Scotgrass cancelled – how will it affect manufacturers?

Grass machinery makers are having to look at fresh ways of demonstrating their machinery in 2014 after last week’s announcement that the Scotgrass event had been cancelled.

The annual round of working demos has provided an essential shop window for equipment makers for many years. They give farmers and contractors a once-a-year chance to compare the performance of rival makes of machine in more-or-less real-life conditions.

But increasingly unpredictable weather patterns are making life hard for working-show organisers.

The annual grass machinery demos, which work on a three-year rotation between Grassland UK in Somerset, Grassland and Muck at Stoneleigh and Scotgrass at Dumfries, have been particularly hard hit in recent years.

Grassland and Muck 2011 went ahead but suffered from drought and short grass, while Grassland UK in 2012 was so wet that all working demos were cancelled. And now Scotgrass 2013 has been called off because of a lack of grass.

“National working demos are very important,” says JF-Stoll’s Martin Holden. “Companies may not get direct sales from a national demo, but it’s a good chance to show off the current range and new models,” he says. “If they like what they see, farmers will then get their local dealer to come and do a demo.”


  • Cereals, 12-13 June
  • Royal Highland, 20-23 June
  • Royal Welsh, 22-25 July
  • Tillage-Live, 11 September
  • Agritechnica, 10-16 November

Hauling machines to demos can be expensive, though, he says. “A big grassland event can involve 300-400 truck haulage movements at £350 each way. That’s a lot of money.

“But if farmers can’t get to these shows, we have to bring the machinery to them,” he adds. “Roadshows and local demos could work. When do you stage them, though? With grass machinery there’s a critical fortnight.”

Pottinger dealer events have been shunted back into late May/June – the best chance to get kit working.

“Most farmers come to working shows like Scotgrass to make a two- to three-machine shortlist, which they’ll then get on-farm for a closer look,” says Pottinger UK’s Shaun Groom.

“Without the shows many farmers don’t have the chance to look at different brands – instead they stick with the manufacturers and dealers they’re familiar with.”

Pottinger had planned to haul up to eight artic-loads to the Dumfries event.
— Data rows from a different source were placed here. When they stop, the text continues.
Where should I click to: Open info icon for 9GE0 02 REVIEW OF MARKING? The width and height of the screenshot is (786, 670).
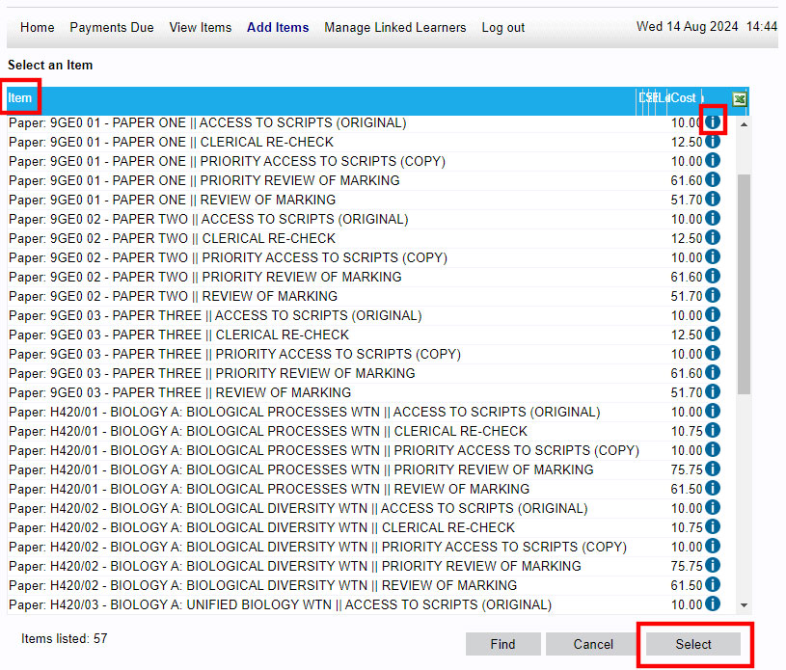click(x=711, y=296)
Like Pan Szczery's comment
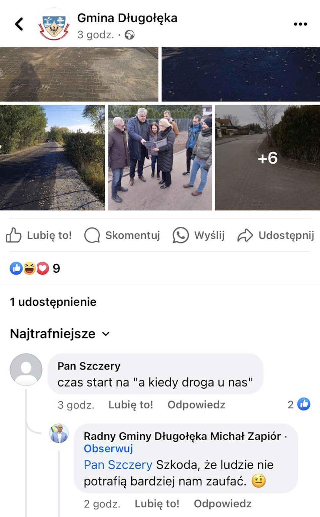320x517 pixels. (x=131, y=405)
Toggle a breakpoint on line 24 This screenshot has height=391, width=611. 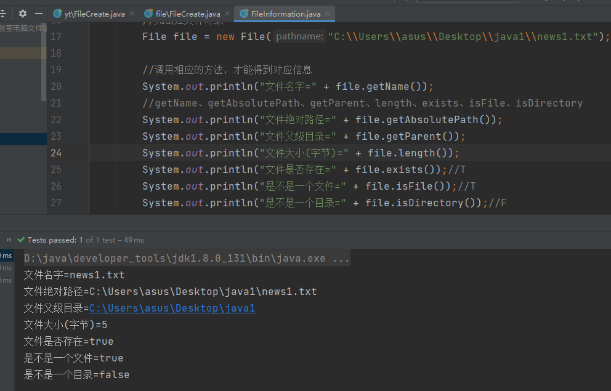click(77, 153)
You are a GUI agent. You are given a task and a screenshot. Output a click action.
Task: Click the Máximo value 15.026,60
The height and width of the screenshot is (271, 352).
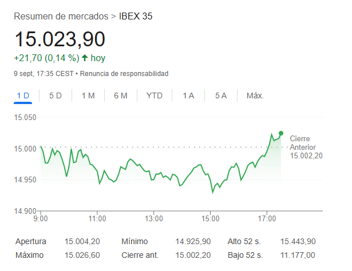(82, 254)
Instead, demos will be spread over a number of dealer events in Scotland and the rest of the UK.

There are still plenty of shows in the calendar, though. “We have more shows than most European countries – the Highland and Royal Welsh still have a huge following – and Agritechnica is becoming more important. It gives mid- to large-scale farmers and contractors a great chance to get ideas and inspiration for new machinery that might work for them,” says Mr Groom.

As for this year, high-capacity forage wagons are Pottinger’s big sellers thanks to last year’s washout. Similarly, ploughs and power harrows are back in vogue on the arable side of things.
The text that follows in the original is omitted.